The numerical obstacle facing the Yankees on Tuesday was imposing. They faced a five-game deficit in the American League wild-card standings, with only 21 games left to play.


That was challenging enough, but what made the task even more difficult was that they faced the Tampa Bay Rays without two of their most productive players, Brett Gardner and Martin Prado.


Gardner has a strained abdominal muscle, and Prado has a strained left hamstring muscle. Their absences forced Manager Joe Girardi to start Chris Young, a Mets castoff who made his first start since he was signed as a free agent on Aug. 27.


'It's definitely different,' Girardi said of playing without Gardner and Prado. 'But I've always said it's an opportunity for someone to step up, and they're going to have to.'


Young, a bust for the Mets, who signed him to a one-year, $7.25 million contract, did his part. He entered the game with a .204 batting average and had not had a hit since Aug. 5. His last run batted in came on July 30, when the Mets beat the Phillies.


But he drove in two runs with a bases-loaded single to left that brought the Yankees to within a run in the fifth inning. They could not score again, though, and lost their third straight game, 4-3.


Hiroki Kuroda had his shortest start of the season, giving up four runs and nine hits in three and a third innings. The Yankees did not score until the fourth, when Jacoby Ellsbury hit a bases-empty home run. Then they opened the fifth with three batters in a row reaching base against the hard-throwing Chris Archer. That brought up Young, who whipped a single to left field, scoring Chase Headley and Ichiro Suzuki.

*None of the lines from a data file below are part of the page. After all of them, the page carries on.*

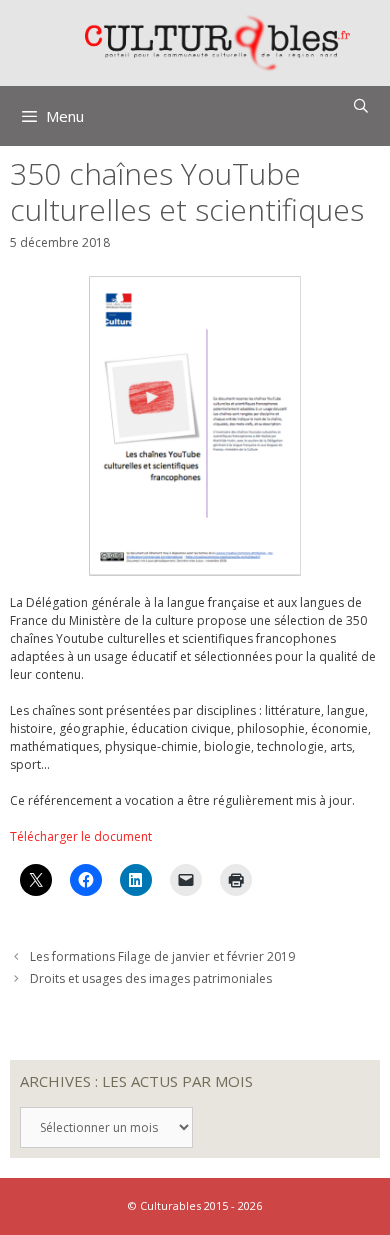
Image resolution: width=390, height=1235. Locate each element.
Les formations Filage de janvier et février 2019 (162, 956)
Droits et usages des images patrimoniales (151, 978)
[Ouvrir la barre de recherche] (361, 106)
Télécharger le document (81, 836)
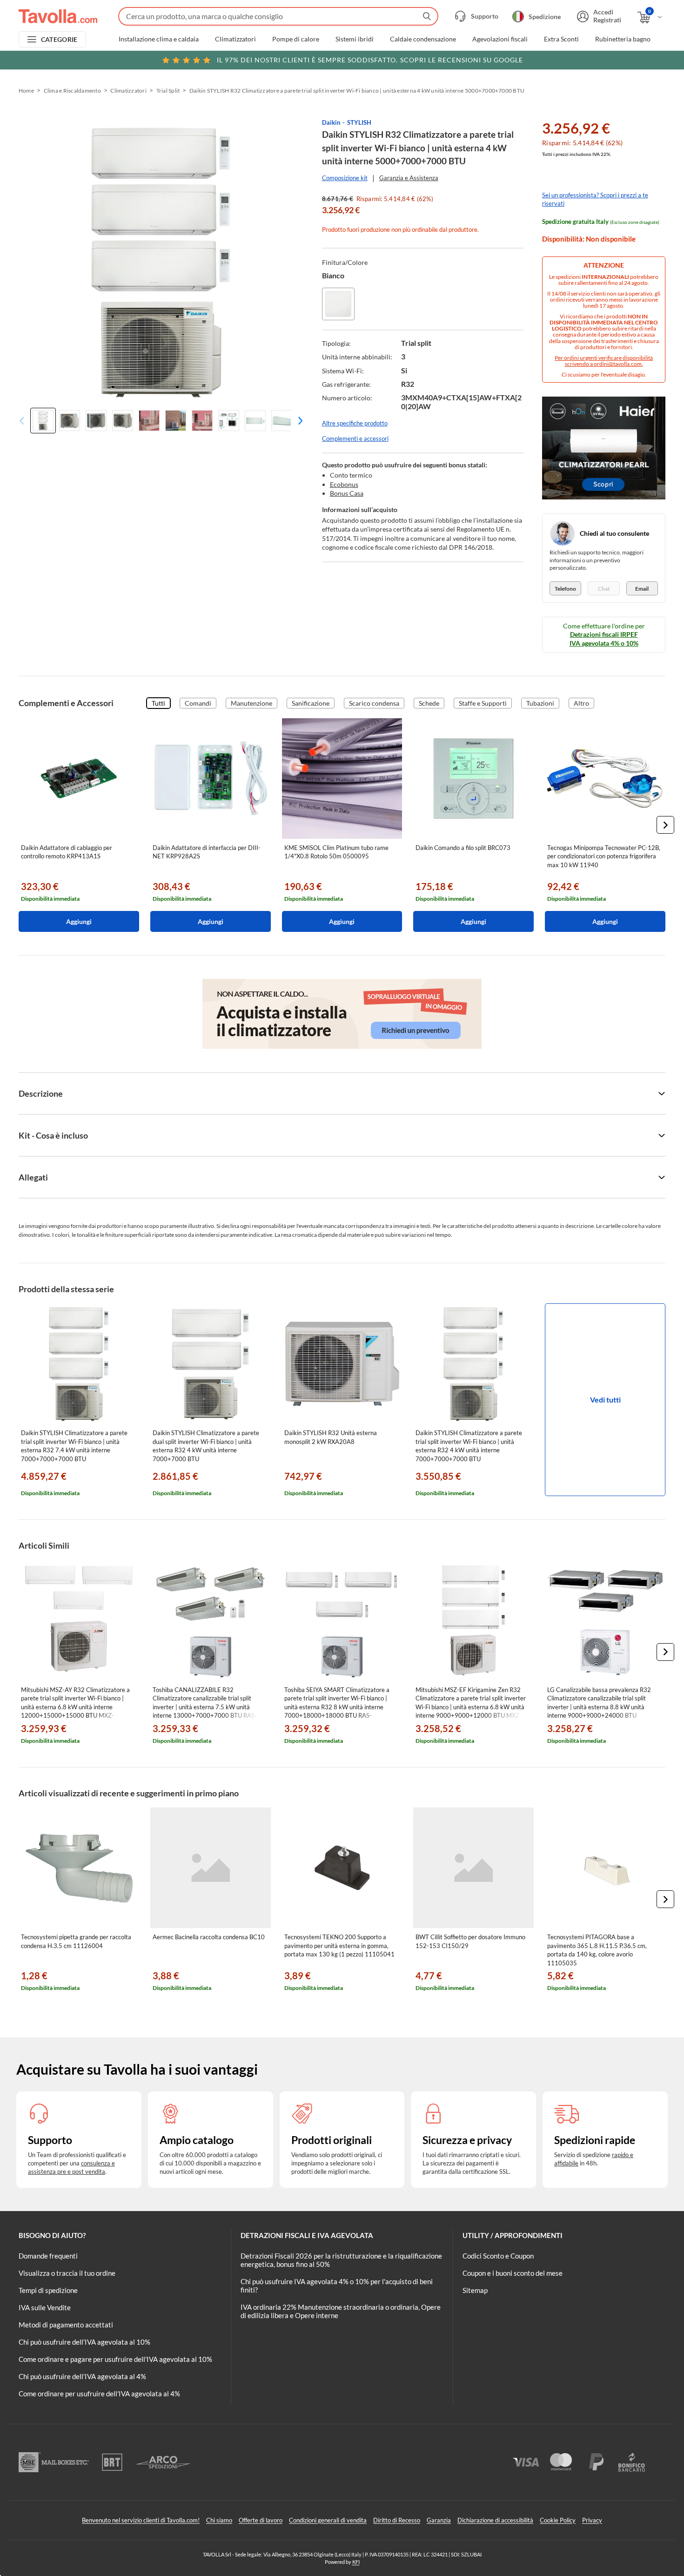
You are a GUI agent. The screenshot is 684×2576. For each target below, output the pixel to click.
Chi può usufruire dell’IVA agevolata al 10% (84, 2342)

Ellsbury followed with a fourth consecutive single, but Stephen Drew was thrown out at home by left fielder Matt Joyce. The Yankees called for a review, arguing that catcher Ryan Hanigan had blocked the plate without the ball, but the play stood as called. Derek Jeter then lined into a double play, leaving Young's single as the Yankees' most productive hit of the night. His last game with two R.B.I. was on July 13.


Young was released by the Mets on Aug. 15. The Yankees sent him to Class AAA Scranton/Wilkes-Barre, and when they called him up on Sept. 2, they gave him Robinson Cano's old number (24) and Alex Rodriguez's old locker.


He said he could see the novelty in being dumped by a team that was then thought to be completely out of playoff contention, only to be added to a team that was then thought to be in the heat of a playoff race.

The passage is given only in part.